In this case, in the area where the electrodes are applied, the edges of the products melt and acquire a common core. After applying current, the parts are cooled under pressure to crystallize this core, as well as to cool it completely.
Technical data of resistance welding machines.
Main methods of resistance welding:
- point method;
- suture or roller method;
- butt contact welding.
The peculiarities of this type of welding are that it does not require increased safety measures. Pressing the parts against each other leads to the formation of a sealing belt between them without a splash of molten metal.
But the pressure should be removed from the parts with some delay in order to ensure better crystallization, forging and elimination of inhomogeneities.
The advantages of spot welding are cost-effectiveness, high mechanical strength of seams, and the ability to automate work processes. The disadvantages of resistance welding are the lack of tightness of the created welding seams.
Preliminary preparation will ensure high quality welds. Parts are cleaned of all types of contaminants using special brushes, sandblasting, acid etching, and other methods.
It is important to perform the assembly before welding in such a way that it ensures an accurate and tight fit of the metal products to each other.
Otherwise, the gap between the parts will reduce and absorb part of the pressure on them, the sedimentary pressure will decrease, and a scatter in the strength of the weld points will appear. In general, this will reduce the strength characteristics of the weld and make it vulnerable to negative external factors.
Electrodes for spot welding
The spot welding process explains itself from its name. Accordingly, a mini welding seam is one point, the size of which is determined by the diameter of the working surface of the electrode.
Electrodes for resistance spot welding are rods made of alloys based on copper. The diameter of the working surface is determined by GOST 14111-90, and is manufactured in the range from 10-40 mm. Electrodes for spot welding are carefully selected because they have different properties. They are made with both spherical and flat working surfaces.
Curved electrode for spot welding
Electrodes for spot welding with your own hands can theoretically be made, but you need to be sure that the alloy meets the stated requirements. In addition, you need to maintain all sizes, which is not so easy at home. Therefore, when purchasing factory-made conductive elements, you can count on high-quality welding work.

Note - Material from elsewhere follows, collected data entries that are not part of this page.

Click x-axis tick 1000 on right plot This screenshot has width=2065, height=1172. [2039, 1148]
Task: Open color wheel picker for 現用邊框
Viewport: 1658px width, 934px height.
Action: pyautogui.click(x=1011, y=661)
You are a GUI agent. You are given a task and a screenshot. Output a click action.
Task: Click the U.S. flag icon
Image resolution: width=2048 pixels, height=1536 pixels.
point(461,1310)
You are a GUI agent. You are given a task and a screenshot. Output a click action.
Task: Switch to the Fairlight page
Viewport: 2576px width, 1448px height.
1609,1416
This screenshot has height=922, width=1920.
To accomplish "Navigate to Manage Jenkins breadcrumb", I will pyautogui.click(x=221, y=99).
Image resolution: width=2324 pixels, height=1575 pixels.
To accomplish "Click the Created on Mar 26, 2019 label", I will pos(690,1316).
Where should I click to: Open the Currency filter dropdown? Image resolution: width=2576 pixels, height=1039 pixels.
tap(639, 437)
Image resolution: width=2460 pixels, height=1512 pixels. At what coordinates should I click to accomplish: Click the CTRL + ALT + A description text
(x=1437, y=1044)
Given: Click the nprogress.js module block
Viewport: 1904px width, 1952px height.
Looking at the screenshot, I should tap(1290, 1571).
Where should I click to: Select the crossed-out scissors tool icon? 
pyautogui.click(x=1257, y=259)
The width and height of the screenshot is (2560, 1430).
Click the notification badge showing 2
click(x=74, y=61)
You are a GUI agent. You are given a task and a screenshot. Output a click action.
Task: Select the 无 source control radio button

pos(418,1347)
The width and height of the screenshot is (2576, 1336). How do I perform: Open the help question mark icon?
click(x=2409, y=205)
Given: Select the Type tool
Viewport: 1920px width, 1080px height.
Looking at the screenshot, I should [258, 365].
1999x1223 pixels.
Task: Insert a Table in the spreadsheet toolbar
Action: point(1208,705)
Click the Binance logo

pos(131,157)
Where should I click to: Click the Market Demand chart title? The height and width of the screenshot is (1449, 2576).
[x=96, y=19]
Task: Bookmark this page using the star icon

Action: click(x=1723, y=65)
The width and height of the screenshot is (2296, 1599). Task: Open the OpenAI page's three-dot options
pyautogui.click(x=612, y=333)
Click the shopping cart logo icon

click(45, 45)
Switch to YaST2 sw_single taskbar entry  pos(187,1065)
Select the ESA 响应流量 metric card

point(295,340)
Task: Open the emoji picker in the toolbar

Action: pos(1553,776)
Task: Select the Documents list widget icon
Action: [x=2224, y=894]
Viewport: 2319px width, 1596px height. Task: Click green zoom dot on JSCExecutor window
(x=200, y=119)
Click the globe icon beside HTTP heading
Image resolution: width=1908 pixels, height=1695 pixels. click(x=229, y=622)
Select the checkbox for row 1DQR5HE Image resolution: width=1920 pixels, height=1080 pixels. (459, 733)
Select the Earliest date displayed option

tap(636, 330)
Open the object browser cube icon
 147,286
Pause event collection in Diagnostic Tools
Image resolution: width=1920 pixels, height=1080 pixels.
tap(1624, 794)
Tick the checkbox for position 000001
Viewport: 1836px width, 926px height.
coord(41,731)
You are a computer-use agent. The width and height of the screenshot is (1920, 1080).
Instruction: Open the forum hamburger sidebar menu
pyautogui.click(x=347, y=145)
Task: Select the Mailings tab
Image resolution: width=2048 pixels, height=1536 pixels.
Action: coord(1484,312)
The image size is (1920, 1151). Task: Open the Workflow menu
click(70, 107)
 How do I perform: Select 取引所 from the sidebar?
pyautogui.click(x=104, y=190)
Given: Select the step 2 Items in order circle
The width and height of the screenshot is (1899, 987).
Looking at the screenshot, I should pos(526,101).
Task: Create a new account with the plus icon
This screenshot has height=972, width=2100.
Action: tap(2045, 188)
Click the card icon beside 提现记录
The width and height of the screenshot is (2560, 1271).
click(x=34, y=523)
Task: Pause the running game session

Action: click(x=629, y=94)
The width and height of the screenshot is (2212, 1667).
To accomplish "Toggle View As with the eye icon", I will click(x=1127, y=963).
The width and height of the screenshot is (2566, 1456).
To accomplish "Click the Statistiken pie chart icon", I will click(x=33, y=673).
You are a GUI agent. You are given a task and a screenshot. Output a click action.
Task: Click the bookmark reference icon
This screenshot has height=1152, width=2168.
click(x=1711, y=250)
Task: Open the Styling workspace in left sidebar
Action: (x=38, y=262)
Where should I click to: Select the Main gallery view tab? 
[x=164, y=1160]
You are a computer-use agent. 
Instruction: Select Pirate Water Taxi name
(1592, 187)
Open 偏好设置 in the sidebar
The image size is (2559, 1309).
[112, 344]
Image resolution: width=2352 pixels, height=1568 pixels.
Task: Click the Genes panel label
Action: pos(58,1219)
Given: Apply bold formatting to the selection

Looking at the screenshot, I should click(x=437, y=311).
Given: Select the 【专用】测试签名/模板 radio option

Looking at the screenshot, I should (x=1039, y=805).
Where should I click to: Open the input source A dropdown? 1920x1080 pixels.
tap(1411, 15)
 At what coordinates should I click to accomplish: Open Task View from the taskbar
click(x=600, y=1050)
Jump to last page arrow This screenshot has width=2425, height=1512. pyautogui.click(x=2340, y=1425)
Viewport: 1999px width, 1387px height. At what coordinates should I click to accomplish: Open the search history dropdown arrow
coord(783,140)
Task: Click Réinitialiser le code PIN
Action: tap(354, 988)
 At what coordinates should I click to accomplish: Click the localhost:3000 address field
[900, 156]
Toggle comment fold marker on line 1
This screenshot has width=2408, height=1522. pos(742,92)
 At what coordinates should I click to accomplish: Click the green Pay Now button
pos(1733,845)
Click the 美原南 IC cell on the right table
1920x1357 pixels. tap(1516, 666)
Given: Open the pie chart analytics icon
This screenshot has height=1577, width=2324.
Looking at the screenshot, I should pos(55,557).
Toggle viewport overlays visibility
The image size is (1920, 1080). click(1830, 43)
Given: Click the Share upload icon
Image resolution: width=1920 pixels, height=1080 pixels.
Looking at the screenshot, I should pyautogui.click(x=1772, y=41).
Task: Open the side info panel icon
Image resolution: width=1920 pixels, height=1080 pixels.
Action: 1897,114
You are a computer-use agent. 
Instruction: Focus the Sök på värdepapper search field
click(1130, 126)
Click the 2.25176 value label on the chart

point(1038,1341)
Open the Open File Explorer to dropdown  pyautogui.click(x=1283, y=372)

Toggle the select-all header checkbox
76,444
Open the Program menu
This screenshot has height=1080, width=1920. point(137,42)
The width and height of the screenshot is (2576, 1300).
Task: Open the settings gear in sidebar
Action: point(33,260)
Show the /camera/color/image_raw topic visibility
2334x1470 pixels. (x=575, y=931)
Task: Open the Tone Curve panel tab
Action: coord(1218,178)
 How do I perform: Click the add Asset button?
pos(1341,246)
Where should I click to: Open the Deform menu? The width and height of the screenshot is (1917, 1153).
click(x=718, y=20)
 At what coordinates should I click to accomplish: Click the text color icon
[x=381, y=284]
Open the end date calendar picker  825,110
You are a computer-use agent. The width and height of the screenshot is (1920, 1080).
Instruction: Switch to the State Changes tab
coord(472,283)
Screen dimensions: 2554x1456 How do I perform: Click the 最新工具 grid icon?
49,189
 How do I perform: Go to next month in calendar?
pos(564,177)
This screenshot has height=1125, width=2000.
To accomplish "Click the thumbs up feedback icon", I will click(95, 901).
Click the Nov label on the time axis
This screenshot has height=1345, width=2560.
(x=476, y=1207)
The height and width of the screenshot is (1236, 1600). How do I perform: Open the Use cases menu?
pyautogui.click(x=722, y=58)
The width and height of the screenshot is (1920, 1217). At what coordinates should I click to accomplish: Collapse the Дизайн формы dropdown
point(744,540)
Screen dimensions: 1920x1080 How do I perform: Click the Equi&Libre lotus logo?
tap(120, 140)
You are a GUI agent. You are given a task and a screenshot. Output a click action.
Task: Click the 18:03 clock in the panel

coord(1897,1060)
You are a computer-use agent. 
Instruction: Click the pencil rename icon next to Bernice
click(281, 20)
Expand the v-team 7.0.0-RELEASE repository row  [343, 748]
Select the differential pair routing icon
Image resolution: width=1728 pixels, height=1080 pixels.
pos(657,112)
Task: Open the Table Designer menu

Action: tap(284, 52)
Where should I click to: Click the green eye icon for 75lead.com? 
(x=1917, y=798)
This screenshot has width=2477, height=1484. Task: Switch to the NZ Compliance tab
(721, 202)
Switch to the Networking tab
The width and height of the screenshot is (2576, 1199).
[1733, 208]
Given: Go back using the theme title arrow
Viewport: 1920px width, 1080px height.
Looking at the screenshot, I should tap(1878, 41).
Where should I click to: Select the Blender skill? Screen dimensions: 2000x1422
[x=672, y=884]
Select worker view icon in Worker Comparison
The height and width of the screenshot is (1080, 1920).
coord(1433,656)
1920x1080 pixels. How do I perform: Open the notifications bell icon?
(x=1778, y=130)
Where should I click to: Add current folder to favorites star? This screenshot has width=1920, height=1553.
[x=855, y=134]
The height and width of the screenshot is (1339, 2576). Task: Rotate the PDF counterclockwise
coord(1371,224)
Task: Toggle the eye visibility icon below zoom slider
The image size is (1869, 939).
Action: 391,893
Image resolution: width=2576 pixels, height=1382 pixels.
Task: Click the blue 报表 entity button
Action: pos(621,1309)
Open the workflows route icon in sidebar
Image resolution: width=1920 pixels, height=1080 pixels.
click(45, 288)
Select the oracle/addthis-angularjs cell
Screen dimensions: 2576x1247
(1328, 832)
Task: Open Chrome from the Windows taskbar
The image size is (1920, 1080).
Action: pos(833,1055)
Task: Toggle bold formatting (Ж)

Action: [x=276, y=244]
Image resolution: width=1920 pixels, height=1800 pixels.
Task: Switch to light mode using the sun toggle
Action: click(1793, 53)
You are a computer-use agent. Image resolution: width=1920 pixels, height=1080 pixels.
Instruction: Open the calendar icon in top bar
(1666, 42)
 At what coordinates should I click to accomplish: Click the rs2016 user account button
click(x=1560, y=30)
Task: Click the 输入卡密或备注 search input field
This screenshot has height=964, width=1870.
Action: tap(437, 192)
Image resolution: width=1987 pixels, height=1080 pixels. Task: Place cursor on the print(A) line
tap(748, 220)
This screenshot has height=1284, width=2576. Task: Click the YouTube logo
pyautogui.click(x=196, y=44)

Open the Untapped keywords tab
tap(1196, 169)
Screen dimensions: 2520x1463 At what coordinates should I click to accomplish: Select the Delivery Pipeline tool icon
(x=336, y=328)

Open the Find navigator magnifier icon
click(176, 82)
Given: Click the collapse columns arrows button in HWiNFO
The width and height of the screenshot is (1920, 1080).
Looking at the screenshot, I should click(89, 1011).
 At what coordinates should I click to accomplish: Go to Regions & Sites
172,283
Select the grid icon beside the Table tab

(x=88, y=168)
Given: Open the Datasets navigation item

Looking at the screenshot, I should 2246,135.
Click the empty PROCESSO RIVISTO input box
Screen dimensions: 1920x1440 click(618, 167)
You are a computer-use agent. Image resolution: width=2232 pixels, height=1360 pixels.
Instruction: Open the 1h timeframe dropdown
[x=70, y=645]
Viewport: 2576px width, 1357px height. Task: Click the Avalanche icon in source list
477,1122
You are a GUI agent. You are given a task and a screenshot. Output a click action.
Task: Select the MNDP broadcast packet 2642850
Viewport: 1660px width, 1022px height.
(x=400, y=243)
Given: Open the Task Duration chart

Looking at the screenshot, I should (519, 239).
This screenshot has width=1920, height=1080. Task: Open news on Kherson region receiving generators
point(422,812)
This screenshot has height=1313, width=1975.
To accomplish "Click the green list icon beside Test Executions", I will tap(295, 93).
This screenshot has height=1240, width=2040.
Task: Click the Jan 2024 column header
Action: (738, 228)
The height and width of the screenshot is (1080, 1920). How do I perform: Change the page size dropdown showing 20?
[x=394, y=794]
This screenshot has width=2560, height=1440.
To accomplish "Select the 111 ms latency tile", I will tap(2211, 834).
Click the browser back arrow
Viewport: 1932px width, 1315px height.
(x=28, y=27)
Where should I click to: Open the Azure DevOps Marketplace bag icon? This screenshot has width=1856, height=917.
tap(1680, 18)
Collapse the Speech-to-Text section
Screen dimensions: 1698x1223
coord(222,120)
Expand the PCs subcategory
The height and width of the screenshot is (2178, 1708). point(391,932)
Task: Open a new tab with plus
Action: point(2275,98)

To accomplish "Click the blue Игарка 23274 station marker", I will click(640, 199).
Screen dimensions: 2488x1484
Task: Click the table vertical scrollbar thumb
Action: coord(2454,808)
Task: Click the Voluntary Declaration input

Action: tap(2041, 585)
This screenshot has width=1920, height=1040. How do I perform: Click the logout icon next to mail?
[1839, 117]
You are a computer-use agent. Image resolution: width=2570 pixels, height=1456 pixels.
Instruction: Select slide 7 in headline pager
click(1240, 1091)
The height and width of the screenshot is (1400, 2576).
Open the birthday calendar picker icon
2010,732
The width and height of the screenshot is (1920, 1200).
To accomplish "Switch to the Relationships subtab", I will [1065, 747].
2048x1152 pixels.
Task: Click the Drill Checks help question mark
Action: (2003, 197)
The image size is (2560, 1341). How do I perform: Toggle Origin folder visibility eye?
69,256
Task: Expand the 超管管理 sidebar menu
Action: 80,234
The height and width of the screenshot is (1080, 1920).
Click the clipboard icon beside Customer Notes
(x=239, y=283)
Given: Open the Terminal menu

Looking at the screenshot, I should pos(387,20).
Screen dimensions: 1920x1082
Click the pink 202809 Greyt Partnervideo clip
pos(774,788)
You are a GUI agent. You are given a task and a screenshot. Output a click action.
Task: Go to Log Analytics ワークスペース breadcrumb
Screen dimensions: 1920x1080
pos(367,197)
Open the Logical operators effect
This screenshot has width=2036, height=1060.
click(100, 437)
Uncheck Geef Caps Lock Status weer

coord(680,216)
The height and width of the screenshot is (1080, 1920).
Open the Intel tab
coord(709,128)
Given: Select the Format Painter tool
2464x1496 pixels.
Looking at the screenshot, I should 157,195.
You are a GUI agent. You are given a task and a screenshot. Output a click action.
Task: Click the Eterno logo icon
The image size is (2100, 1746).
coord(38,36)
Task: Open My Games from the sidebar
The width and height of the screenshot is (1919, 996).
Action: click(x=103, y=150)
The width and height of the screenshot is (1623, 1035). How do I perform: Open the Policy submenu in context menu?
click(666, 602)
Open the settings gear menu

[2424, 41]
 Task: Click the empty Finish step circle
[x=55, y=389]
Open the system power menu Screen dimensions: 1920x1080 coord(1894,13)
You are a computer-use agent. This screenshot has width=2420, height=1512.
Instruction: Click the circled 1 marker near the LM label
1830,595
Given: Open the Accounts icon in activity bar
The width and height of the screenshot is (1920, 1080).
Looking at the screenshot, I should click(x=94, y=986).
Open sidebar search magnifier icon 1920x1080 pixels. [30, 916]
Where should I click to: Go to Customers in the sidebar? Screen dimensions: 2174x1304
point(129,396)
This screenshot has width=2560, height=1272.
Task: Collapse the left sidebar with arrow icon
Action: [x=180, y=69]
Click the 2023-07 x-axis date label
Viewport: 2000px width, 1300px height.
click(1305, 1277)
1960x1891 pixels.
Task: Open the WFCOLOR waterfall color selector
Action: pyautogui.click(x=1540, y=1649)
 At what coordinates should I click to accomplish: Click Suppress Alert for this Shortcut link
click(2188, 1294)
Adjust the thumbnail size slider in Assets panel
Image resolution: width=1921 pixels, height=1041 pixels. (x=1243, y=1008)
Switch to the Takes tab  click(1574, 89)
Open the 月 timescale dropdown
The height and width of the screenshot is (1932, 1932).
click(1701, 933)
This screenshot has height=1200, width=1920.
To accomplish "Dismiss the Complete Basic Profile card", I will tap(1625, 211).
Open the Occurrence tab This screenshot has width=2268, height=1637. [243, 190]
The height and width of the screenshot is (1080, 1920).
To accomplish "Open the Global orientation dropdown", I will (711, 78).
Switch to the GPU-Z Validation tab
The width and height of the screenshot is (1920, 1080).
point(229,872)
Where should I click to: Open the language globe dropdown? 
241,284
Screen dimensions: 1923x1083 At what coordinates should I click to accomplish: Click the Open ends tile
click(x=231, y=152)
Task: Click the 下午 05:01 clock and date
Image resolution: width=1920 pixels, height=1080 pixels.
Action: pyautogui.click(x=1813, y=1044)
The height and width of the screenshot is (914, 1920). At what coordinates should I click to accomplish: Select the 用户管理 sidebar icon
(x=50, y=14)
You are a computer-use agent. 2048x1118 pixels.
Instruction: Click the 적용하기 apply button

Spot welding has a lot of advantages, including an aesthetic weld spot, ease of operation of the welding machine and high productivity. There is also one drawback, namely the lack of a sealed weld seam.
Results
The use of resistance welding from an inverter with your own hands allows you to connect metals and alloys of different grades using a high temperature electric current, which provokes plastic deformation of the contact zone of parts when they are compressed.
Resistance welding technology has a wide range of applications: it is actively used in everyday life and on an industrial scale in the manufacture of large batches of the same type of metal products.
It is important to follow the technology, put the resistance welding designation on the diagram, use the electrodes recommended by the manufacturer, select the correct operating modes of the unit, then the welds will acquire high quality and durability.